_Extract_.
------------
Rink, I sympathize, turned a large Western Hemlock bowl. It wasn't my usual choice since the wood had dried, but it had very close grain for a softwood so I thought it would be interesting. It ended up being hard work. I guess a combination of dry wood and close grain made for a much different experience than the easy cut, green wood I usually turn. Hopefully you are getting a nice clean surface so not too much sanding. It looks great so far!


----------



## OSU55 (Dec 14, 2012)

Turned several pieces that size on my Nova Galaxi - no problem with motor power. For a drive center for big stuff I like the Elio 3 point drive, https://woodturningtoolstore.com/product/elio-dr-safe-drive-2-5/. Works really well for non- perpendicular ends. Turned end grain bowls, platters, HF's with pith in. Rough turn wet, ca glue the pith, sack up and dry. On HF's sometimes drill out the pith with 3/4", and use that hole to turn the OD, make a tenon, then chuck mount. Sometimes leave the hole open, sometimes use a dowel.


----------



## Rink (Apr 19, 2018)

> Turned several pieces that size on my Nova Galaxi - no problem with motor power. For a drive center for big stuff I like the Elio 3 point drive, https://woodturningtoolstore.com/product/elio-dr-safe-drive-2-5/. Works really well for non- perpendicular ends. Turned end grain bowls, platters, HF's with pith in. Rough turn wet, ca glue the pith, sack up and dry. On HF's sometimes drill out the pith with 3/4", and use that hole to turn the OD, make a tenon, then chuck mount. Sometimes leave the hole open, sometimes use a dowel.
> 
> - OSU55


That Elio looks different and interesting. I need to think about that. Different animal, but I also like the looks of this one, too.

So, I took my piece off the lathe, left it in the chuck. Put it on the floor with chuck on the floor and bowl facing up. I put CA in the very small pith crack in the center of the bowl to stop it from cracking further. The next day, I could not get the chuck back on the lathe. Turns out that the CA glue went completely through the piece, into the chuck. I wasted 3 hours trying to remove the epoxy inside the chuck. I won't make that mistake again.

David


----------
------------
_Extracted material_.
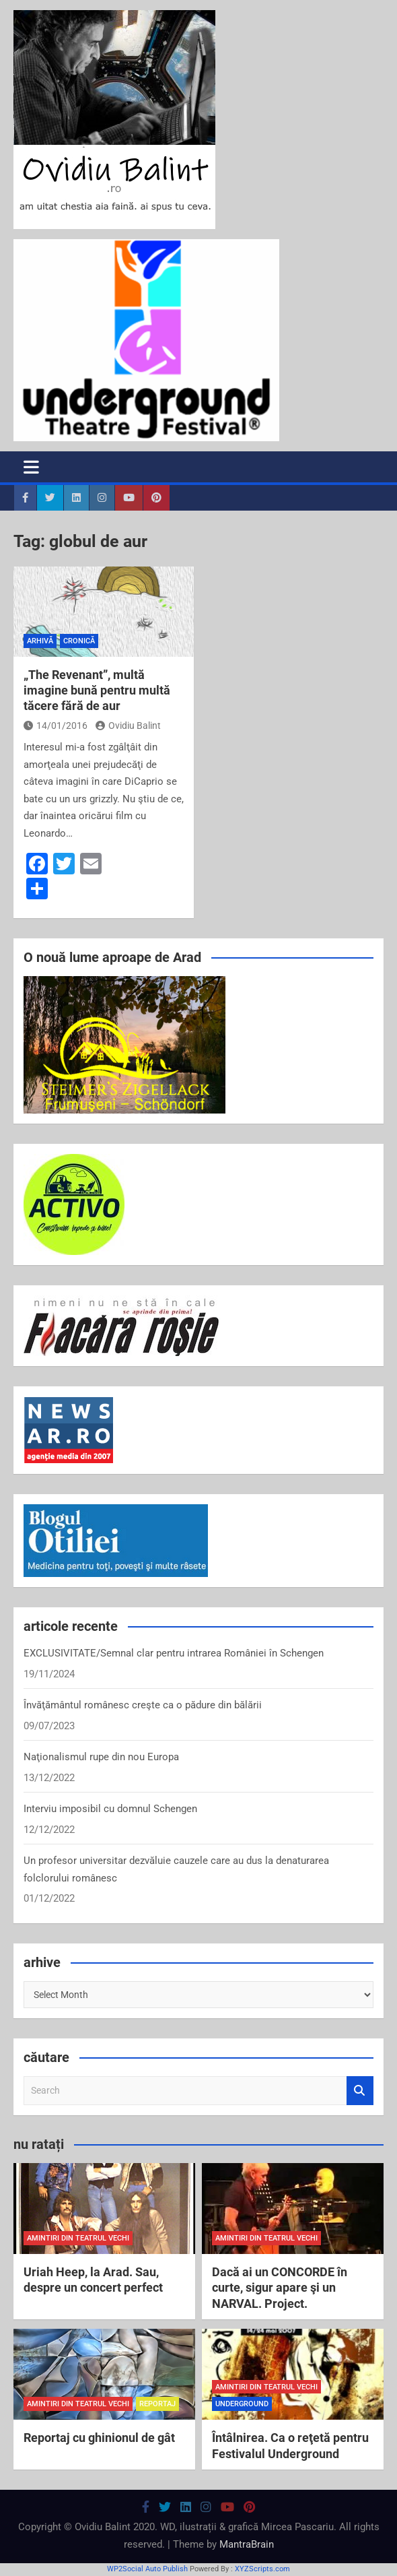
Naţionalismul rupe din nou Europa (101, 1757)
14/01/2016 (55, 725)
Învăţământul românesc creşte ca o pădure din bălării (143, 1705)
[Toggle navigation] (31, 466)
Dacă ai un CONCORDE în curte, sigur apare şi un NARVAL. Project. (279, 2288)
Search (360, 2090)
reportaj (157, 2404)
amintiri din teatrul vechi (78, 2238)
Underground (241, 2404)
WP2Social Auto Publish (147, 2569)
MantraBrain (246, 2544)
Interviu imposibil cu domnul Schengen (110, 1809)
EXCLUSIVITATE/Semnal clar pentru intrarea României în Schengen (174, 1653)
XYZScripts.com (262, 2569)
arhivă (40, 641)
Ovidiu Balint (128, 725)
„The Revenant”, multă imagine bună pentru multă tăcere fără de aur (97, 690)
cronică (79, 641)
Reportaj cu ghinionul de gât (99, 2437)
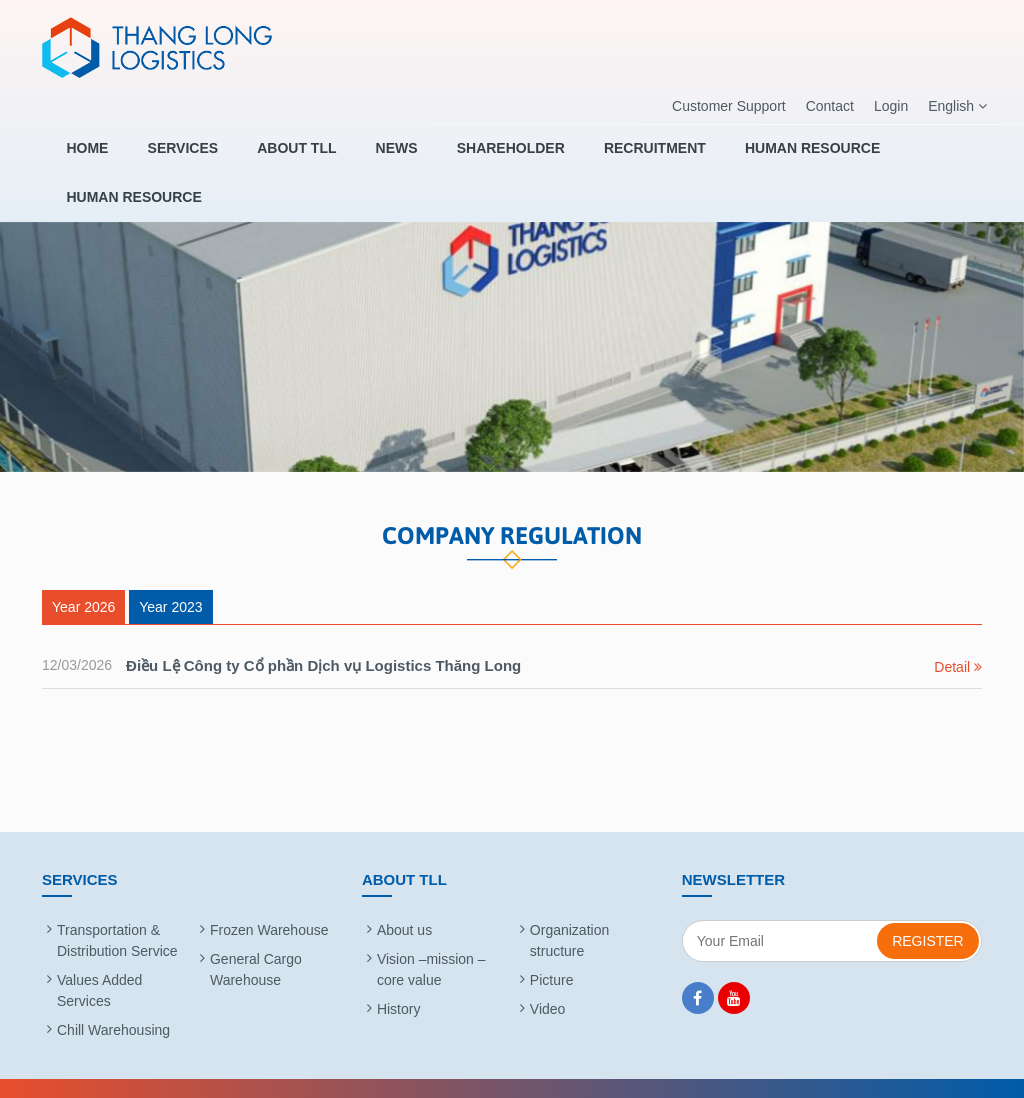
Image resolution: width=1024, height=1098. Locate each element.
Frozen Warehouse (269, 898)
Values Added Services (99, 958)
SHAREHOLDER (472, 157)
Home (93, 157)
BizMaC (726, 1071)
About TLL (280, 157)
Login (891, 106)
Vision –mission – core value (431, 937)
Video (548, 977)
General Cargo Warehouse (256, 937)
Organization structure (569, 908)
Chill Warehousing (113, 998)
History (399, 977)
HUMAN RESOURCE (751, 157)
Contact (830, 106)
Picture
------------
_Given request_. In the woodturning forum thread, what lathe does OSU55 say he turned several pieces of that size on?

_Output of the task_. A Nova Galaxi.